Martes de XI del Tiempo Ordinario.
Corintios 8, 1-9; Sal 145, 2. 5-6. 7. 8-9; San Mateo 5, 43-48

Llevamos dos días hablando del perdón, ahora será bueno hablar de sus consecuencias, además de la paz, la alegría y la valentía para ser testigo de Cristo. Un día me contaba un misionero que había pasado gran parte de su vida entre las tribus Masai de África que, a pesar de la pobreza en que vivían, cuando un niño (por pequeño que sea), sentía sed se acercaba a ordeñar una vaca (versión rural de la Coca-Cola en la nevera), y una vez lleno el cuenco se ponía a caminar buscando a otra persona de su tribu. Por mucha sed que tuviera no se lanzaba a beber la leche como un poseso. Cuando encontraba a alguien de su tribu le preguntaba ¿Quieres que compartamos la leche? Y, sólo entonces, bebía de su cuenco que compartía con el otro. Esos chicos saben desde pequeños que todo lo reciben del trabajo de toda la tribu y nadie debe apropiarse algo para si mismo.
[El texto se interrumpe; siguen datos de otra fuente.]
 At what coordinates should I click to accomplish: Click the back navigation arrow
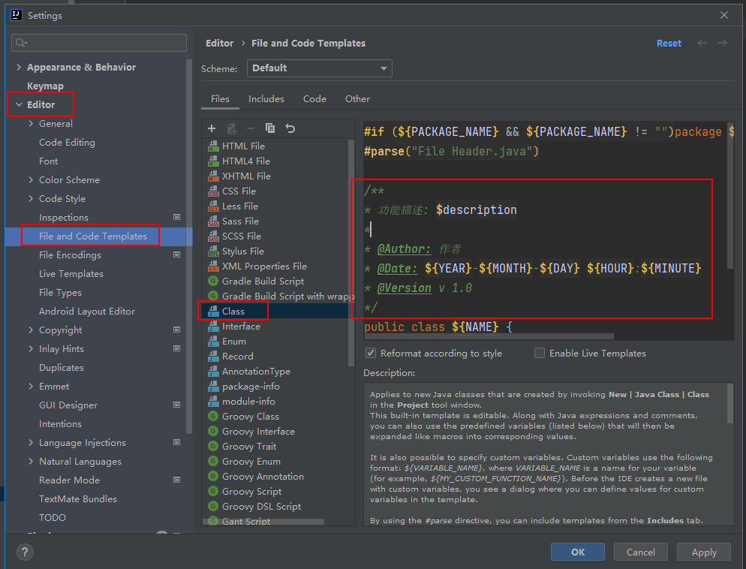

La Iglesia de Macedonia estaba hecha pedazos (como toda buena macedonia) por sus pruebas y desgracias, además de su pobreza. Pero ante las necesidades de otros no dudan en quitarse incluso de lo necesario y, San Pablo, no puede menos que decírselo a los Corintios: “Ya que sobresalís en todo: en la fe, en la palabra, en el conocimiento, en el empeño y en el cariño que nos tenéis, distinguíos también ahora por vuestra generosidad. No es que os lo mande; os hablo del empeño que ponen otros para comprobar si vuestro amor es genuino. Porque ya sabéis lo generoso que fue nuestro Señor Jesucristo: siendo rico, se hizo pobre por vosotros, para enriqueceros con su pobreza.” Cuando uno se siente perdonado sabe que no es nada suyo, que todo lo ha recibido, y no puede menos que compartirlo. El auténtico dolor de los pecados lleva a entregarse. Y la entrega, además de ser en las cosas materiales, es de toda la persona.

Yo, en cambio, os digo: Amad a vuestros enemigos, y rezad por los que os persiguen. Así seréis hijos de vuestro Padre que está en el cielo, que hace salir su sol sobre malos y buenos, y manda la lluvia a justos e injustos.” Ser hijos de Dios no implica sólo el tener un título, significa que desde nuestro bautismo, en que Dios nos abrió las puertas de la gracia, nuestra vida es un reflejo de nuestra filiación, es decir, quien nos conozca debería conocer a nuestro Padre del cielo. Y cada vez que nos confesamos volvemos a adquirir “los gestos” de Dios Padre. Por eso el amor a los enemigos no es un mandato extraño, sino que es “poner piernas” a nuestra filiación divina, no conocerán que somos hijos de Dios porque miremos como bobalicones los escaparates de tiendas religiosas, ni porque nos escandalicemos ante los pecados. Sabrán que somos cristianos cuando ante los insultos respondamos con un abrazo (a quien le guste abrazar, que yo no soy muy dado a efusiones de esas). Si una vez que te has reconciliado con Dios en tu corazón sigue habiendo rencor y no derrochas misericordia, es que algo falla. Y fíjate que el Señor no dice que no vayamos a tener enemigos, los tendremos y nos dolerá, pero será ocasión de poner en práctica el mandamiento del amor.

Sed perfectos.” No es una mala meta, ante los retos tan simplones que nos propone el mundo. Y además sabes que no la consigues tu solo. La Virgen te llevará de su mano hasta el corazón de Jesús que late al ritmo del amor que nos tiene.